Scan the material below for lines with the word "agent". Reply with the count and no other words.

Information given Block Start

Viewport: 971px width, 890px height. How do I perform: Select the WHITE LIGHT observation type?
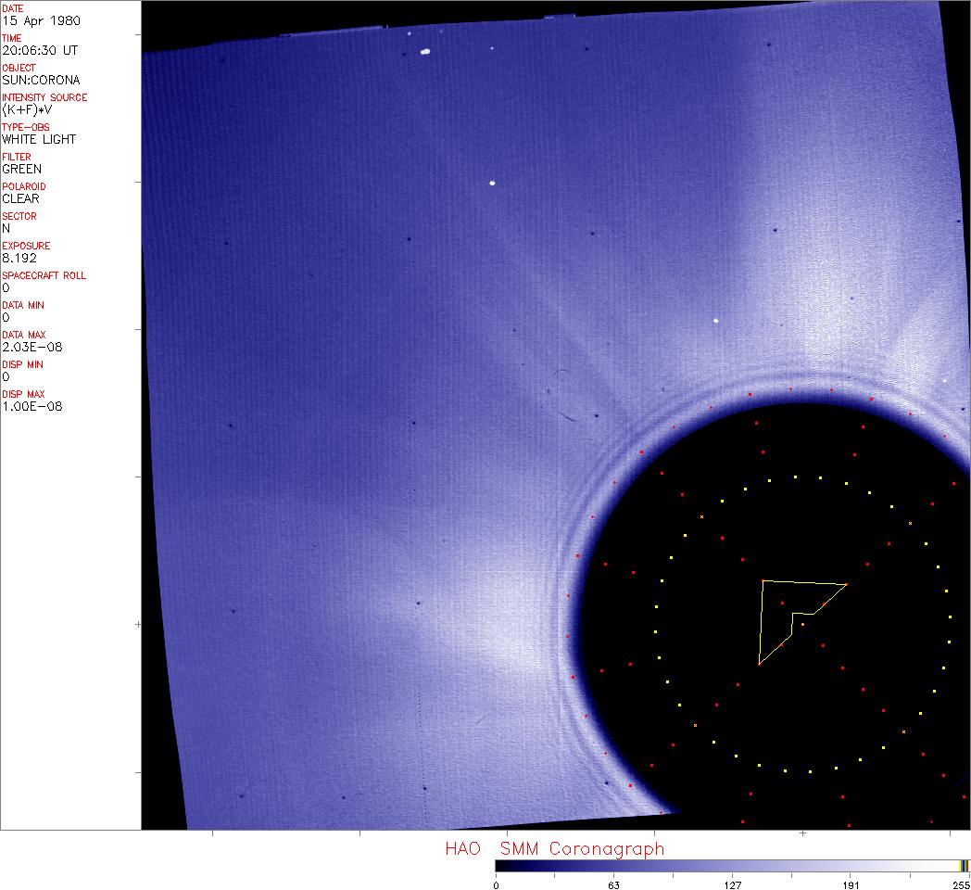click(39, 139)
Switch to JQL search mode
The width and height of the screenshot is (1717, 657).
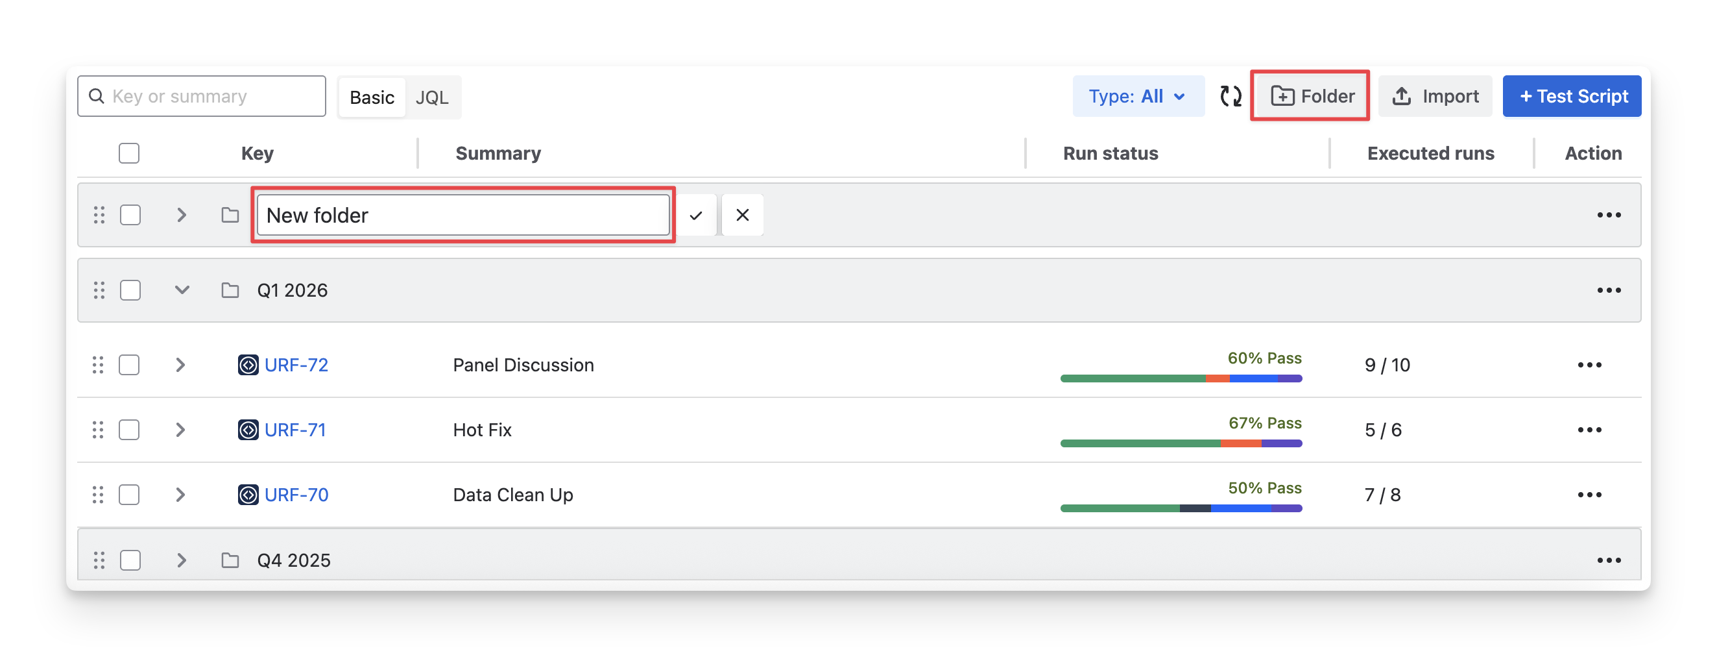[431, 98]
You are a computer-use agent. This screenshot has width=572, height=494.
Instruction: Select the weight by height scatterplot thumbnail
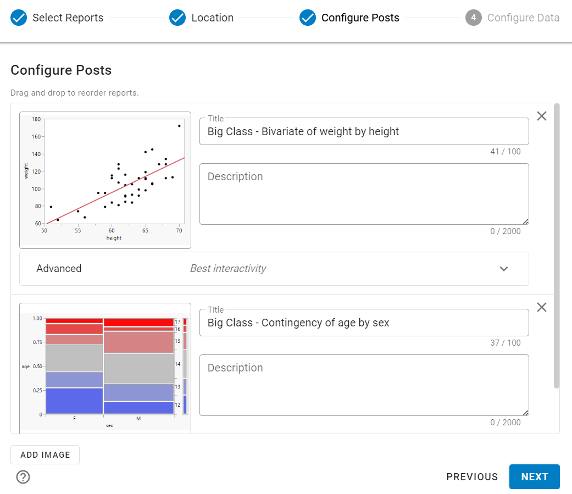(x=105, y=180)
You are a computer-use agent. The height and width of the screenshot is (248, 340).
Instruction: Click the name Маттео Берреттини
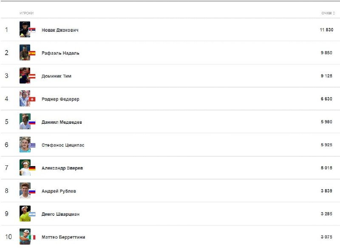point(63,237)

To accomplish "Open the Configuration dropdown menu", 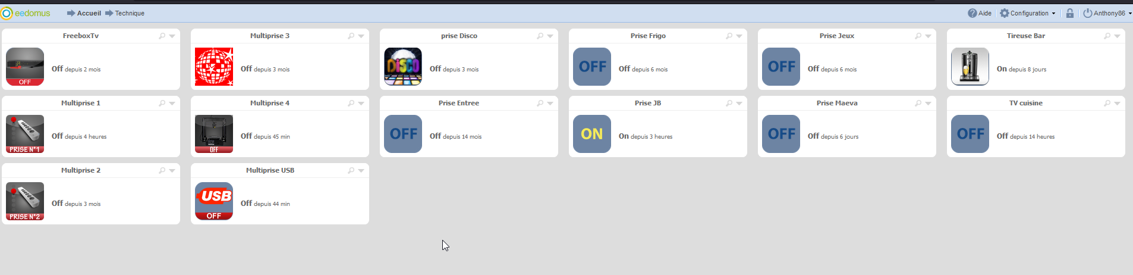I will pyautogui.click(x=1028, y=13).
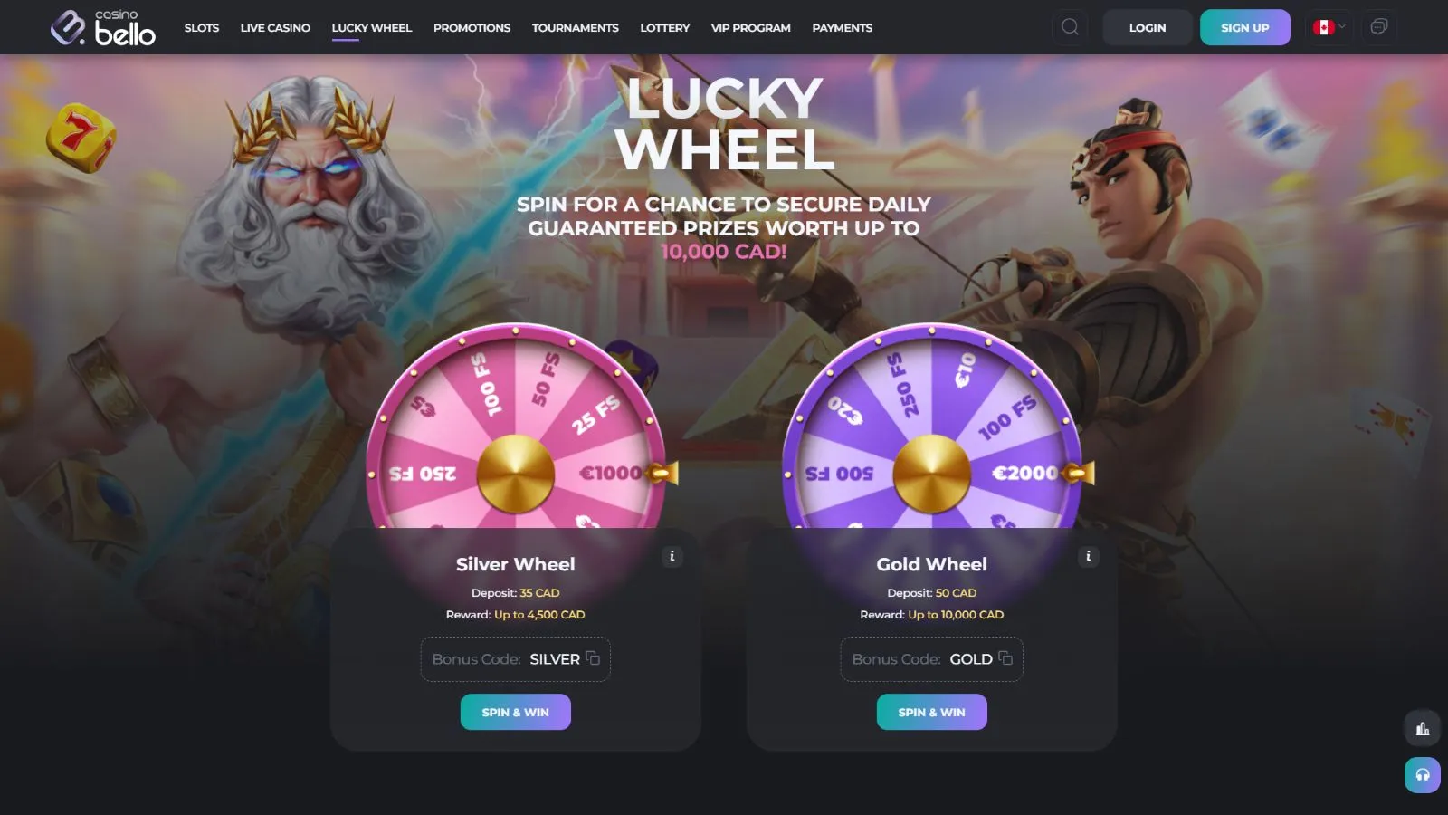Show Gold Wheel info icon
Screen dimensions: 1448x815
(x=1088, y=556)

Information given Block End

Reply to the exercise: 2